Cuenta Aristóteles que decía Bías (aunque también se le atribuye la frase a Solón) que “el poder es la prueba del hombre”, porque, en efecto, el magistrado revestido de poder no es algo sino con relación a los demás… Por la misma razón, la justicia parece ser, entre todas las virtudes, la única que constituye un bien extraño. A lo que nosotros, aplicando el mismo razonamiento, haciendo nuestros sus argumentos, podríamos añadir que del mismo modo la justicia es la medida del hombre.
He ahí un primer atisbo de la importancia de la justicia, pues qué si no humaniza al hombre sino el recto ejercicio de la razón y el obrar siempre conforme a sus dictámenes. Como dijo Aristóteles, citando a Teognis de Mégara: “todas las virtudes se encuentran en el seno de la Justicia”, y añadió, sin citar al autor, que, al parecer, fue Píndaro, aunque también se suele atribuir la frase a Bías, “La salida y la puesta del sol no son tan dignas de admiración”.

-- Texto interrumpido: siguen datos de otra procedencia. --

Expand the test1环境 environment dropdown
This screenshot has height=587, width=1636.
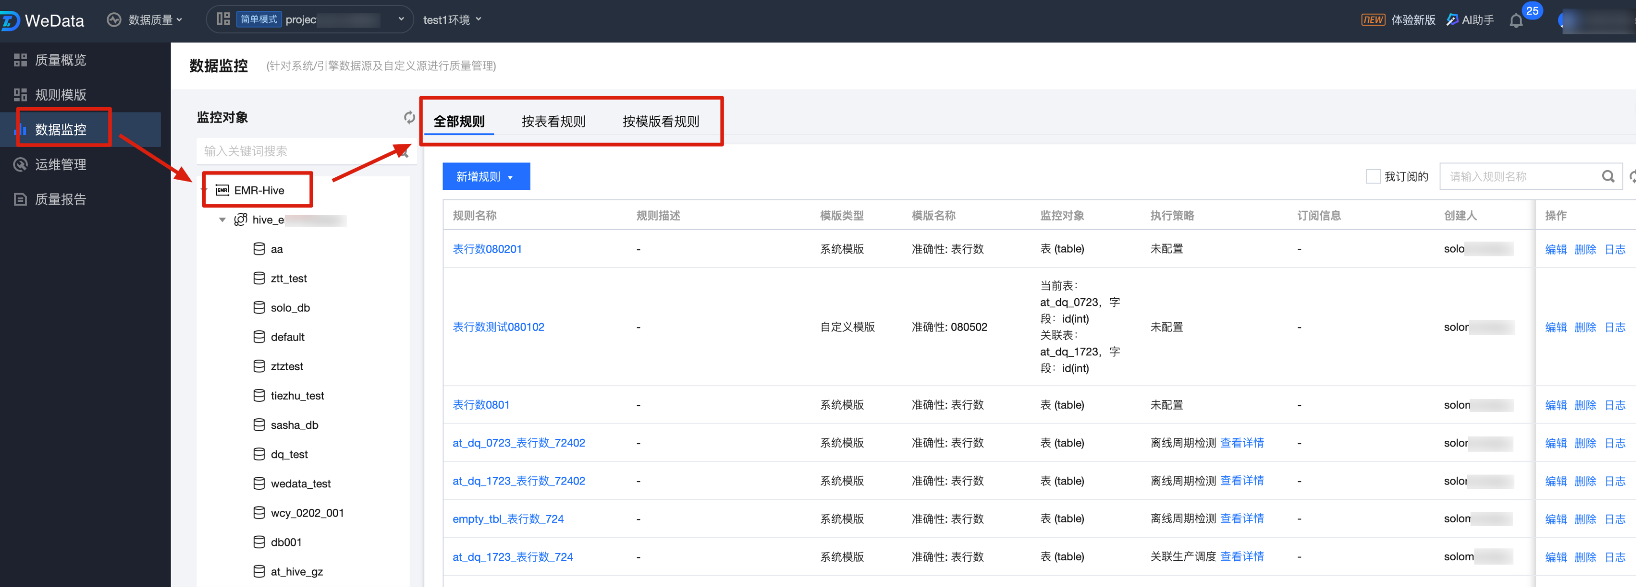tap(452, 20)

2. La Justicia como poder del Estado
En rigor, no podríamos hablar de la Justicia como poder del Estado sino hasta que se produce el colapso del Antiguo Régimen y el nacimiento de las democracias liberales. Las nuevas ideas políticas sobre el Estado moderno -cuyos fines esenciales se orientan a la protección de la vida, la libertad y la propiedad individuales, así como a la garantía de la seguridad jurídica y de la participación ciudadana en la formación de la voluntad del Estado mediante el sufragio- ilustran y conciencian a la ciudadanía de que, para garantizar los derechos y libertades individuales, se hace necesario poner límites al poder absoluto de los monarcas, y refrenar la natural pulsión humana hacia el despotismo; porque, como afirmó Aristóteles en su Ética: el individuo revestido de poder obra bien pronto en su provecho y no tarda en hacerse tirano…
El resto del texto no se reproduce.